Join our community and share your journey with other people that are also on a mission to break these bad habits.
2. Eat less. (if you’re overweight).
The best habit to form to lose weight is to eat less. Or eat more of things that don’t have a lot of calories, like fiber, fruits and veggies. Being overweight is just below smoking the worst risk factor for many diseases.
3. Drink less alcohol.
Heavy drinking increase the risk factors for many diseases. That’s more than 2 drinks of alcohol a day for men, and more than 1 drink for women. A glass of red wine is a good thing, but too many and you’re greatly increasing your risk of disease.
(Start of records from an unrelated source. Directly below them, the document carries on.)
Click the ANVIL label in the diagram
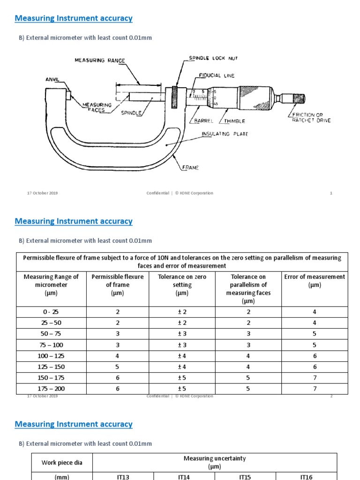point(52,80)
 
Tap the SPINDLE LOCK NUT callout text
point(213,58)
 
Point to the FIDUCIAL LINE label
point(217,75)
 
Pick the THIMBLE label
point(234,121)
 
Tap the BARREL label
point(204,121)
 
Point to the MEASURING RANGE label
point(100,60)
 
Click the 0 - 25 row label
point(51,312)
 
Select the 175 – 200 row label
point(51,389)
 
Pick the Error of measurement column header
point(315,281)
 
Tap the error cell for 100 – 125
point(315,356)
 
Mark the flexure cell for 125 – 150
point(118,367)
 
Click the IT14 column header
point(184,477)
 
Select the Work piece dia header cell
point(62,463)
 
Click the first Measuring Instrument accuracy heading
point(74,18)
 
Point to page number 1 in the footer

Surprisingly there are benefits of having a beer or a glass of red wine. You might really enjoy it after a tough, honest days work and that you find a glass of red might reduce your stress levels. I have been blessed enough to have represented a number of sports teams and if we were to have a beer or a glass of a fine red, we would encourage each other to 'earn your beer.'
4. Eliminate fast foods and any processed foods.
Eating red meats, and processed meats like sausages, bacon, canned meats and so on, is a risk factor for colon/rectal cancer, stomach cancer, and high cholesterol, which in turn is a leading risk factor for coronary heart disease and stroke. Try eat stuff that grew on a plant, not stuff that was processed in a plant.
Even better build your own veggie box, and watch them grow.
5. Reduce salt, and saturated/trans fats.
Salt and saturated or trans fats are found in so many processed or prepared foods, and they increase risks of high blood pressure and high cholesterol, which increase risk for heart disease and stroke. Cook for you and your family, it does take time and forces you to be more organized. Prepare on a Sunday night or the night before what you will be eating, these are the daily habits of successful people.